BELFAST, Maine — First thing on Monday morning, just like he always does, longtime maintenance man Norman Gilmore cleaned up Belfast City Hall.
Then he diverged from his usual routine in a big way. The 45-year-old Brooks man hopped in his pickup truck and drove to Augusta, where he had an important meeting — to pick up the $100,000 check he had won over the weekend after playing a $5 Maine State Lottery scratch ticket.
“I got all weak,” Gilmore recalled of the moment Sunday afternoon when he realized he was a big winner. “My legs got all weak. I had all I could do to just keep standing.”
In fact, the devoted scratch ticket player said he had almost not bothered to check that ticket because he had just won $200 on another ticket he purchased that day at Perry’s Quik Stop in Belfast.
And when he did scratch off the numbers, the meaning didn’t immediately sink in.
“He didn’t believe it. He was very disbelieving,” Rose Knowlton, a cashier who sold him the ticket, said Monday. “Norm is one of our regular coffee customers. He’s a great guy — a very nice guy. We are excited. It’s not everyday that you sell such a big winner to a normal customer.”
Gilmore, who has worked for the city of Belfast for 22 years, said that he’s not planning to make any major changes to his life because of his lottery windfall. He’ll keep right on doing general maintenance and facility care for Belfast.
“I’m not ashamed to do anything,” he said.
After paying state and federal taxes Monday in Augusta, Gilmore brought a $70,000 check back to Waldo County with him, and went to the bank first thing.
“We’re going to let everything settle down for a second. Then we’ll think about what we’re going to do,” he said. “It’ll ease up a whole bunch of burdens, though.”

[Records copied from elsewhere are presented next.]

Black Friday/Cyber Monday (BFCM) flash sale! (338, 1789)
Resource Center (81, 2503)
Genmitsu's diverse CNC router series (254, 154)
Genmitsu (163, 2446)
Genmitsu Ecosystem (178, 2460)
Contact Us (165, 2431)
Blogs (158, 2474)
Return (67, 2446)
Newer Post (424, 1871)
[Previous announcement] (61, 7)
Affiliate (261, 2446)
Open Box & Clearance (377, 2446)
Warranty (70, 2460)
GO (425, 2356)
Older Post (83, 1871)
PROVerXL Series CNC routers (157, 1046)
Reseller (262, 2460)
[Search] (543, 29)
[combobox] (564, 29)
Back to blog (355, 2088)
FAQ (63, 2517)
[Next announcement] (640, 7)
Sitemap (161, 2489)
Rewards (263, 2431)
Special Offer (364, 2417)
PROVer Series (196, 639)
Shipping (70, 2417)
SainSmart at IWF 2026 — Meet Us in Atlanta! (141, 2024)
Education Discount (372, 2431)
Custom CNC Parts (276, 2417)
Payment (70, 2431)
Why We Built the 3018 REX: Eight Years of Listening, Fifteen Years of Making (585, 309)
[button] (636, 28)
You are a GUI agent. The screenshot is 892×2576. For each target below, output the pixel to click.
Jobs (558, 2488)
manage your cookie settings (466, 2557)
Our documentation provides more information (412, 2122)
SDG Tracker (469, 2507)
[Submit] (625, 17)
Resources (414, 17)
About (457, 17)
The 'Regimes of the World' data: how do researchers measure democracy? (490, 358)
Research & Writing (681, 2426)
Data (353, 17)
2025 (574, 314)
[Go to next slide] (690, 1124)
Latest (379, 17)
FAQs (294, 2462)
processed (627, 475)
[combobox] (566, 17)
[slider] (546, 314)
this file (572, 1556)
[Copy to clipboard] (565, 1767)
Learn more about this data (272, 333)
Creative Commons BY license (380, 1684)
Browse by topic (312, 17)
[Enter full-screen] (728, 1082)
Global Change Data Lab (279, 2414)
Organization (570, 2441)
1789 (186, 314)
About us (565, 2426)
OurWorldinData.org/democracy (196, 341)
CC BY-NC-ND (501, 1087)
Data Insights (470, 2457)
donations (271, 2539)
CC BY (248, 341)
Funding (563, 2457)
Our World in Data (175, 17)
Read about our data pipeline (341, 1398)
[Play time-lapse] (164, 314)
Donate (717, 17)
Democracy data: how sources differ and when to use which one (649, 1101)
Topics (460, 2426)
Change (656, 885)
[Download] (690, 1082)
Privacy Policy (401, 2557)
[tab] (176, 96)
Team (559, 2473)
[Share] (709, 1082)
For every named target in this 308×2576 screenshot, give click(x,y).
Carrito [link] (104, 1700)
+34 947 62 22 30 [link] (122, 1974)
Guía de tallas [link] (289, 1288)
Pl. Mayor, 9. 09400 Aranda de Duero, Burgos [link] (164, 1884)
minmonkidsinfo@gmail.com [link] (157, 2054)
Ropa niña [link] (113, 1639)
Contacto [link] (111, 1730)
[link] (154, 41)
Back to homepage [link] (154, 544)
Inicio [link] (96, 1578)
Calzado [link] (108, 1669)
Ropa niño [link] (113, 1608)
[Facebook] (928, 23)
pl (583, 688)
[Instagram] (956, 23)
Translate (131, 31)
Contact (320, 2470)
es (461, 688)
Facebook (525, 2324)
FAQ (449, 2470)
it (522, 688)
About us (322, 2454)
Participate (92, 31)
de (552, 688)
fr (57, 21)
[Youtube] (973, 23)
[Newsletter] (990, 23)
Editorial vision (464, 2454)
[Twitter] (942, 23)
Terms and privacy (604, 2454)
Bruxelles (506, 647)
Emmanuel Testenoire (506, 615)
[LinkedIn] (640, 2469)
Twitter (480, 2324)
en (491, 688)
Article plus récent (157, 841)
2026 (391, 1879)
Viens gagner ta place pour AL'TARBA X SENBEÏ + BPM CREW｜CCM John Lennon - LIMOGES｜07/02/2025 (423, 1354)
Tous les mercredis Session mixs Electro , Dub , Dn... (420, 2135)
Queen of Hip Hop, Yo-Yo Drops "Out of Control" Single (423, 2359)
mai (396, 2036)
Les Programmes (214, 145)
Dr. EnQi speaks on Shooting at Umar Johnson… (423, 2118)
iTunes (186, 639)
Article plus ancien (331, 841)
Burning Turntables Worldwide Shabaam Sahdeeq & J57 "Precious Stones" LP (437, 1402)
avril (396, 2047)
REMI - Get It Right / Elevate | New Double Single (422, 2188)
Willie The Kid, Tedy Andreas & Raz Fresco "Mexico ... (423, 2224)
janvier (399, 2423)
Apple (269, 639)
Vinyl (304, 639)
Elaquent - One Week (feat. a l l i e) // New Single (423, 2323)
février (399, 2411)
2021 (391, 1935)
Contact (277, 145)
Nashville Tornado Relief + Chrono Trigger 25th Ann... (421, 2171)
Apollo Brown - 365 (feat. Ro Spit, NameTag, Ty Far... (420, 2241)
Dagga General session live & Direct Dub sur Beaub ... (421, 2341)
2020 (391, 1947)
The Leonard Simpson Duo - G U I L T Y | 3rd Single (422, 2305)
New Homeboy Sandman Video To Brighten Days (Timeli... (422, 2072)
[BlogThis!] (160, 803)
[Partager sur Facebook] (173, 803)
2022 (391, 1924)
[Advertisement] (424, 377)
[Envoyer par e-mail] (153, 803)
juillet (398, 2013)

One of the first things he knows he’ll do is provide some spending money to his girlfriend for an upcoming visit to her sister in Pennsylvania.
“She can go there and not worry about anything,” Gilmore said.
His son, Tony Gilmore, said that his dad is the kind of guy who does a lot for everybody.
“Tinkering around helping people,” he said. “He never wants to get charged for it. He just wants to do it to help people.”
His dad said that this might be a good time to stop buying lottery tickets.
“I’m probably to the good now,” he said. “Time to stop buying.”
Later in the conversation, however, he said that maybe it’s too early to give up the game.
“I already bought new tickets,” Gilmore said.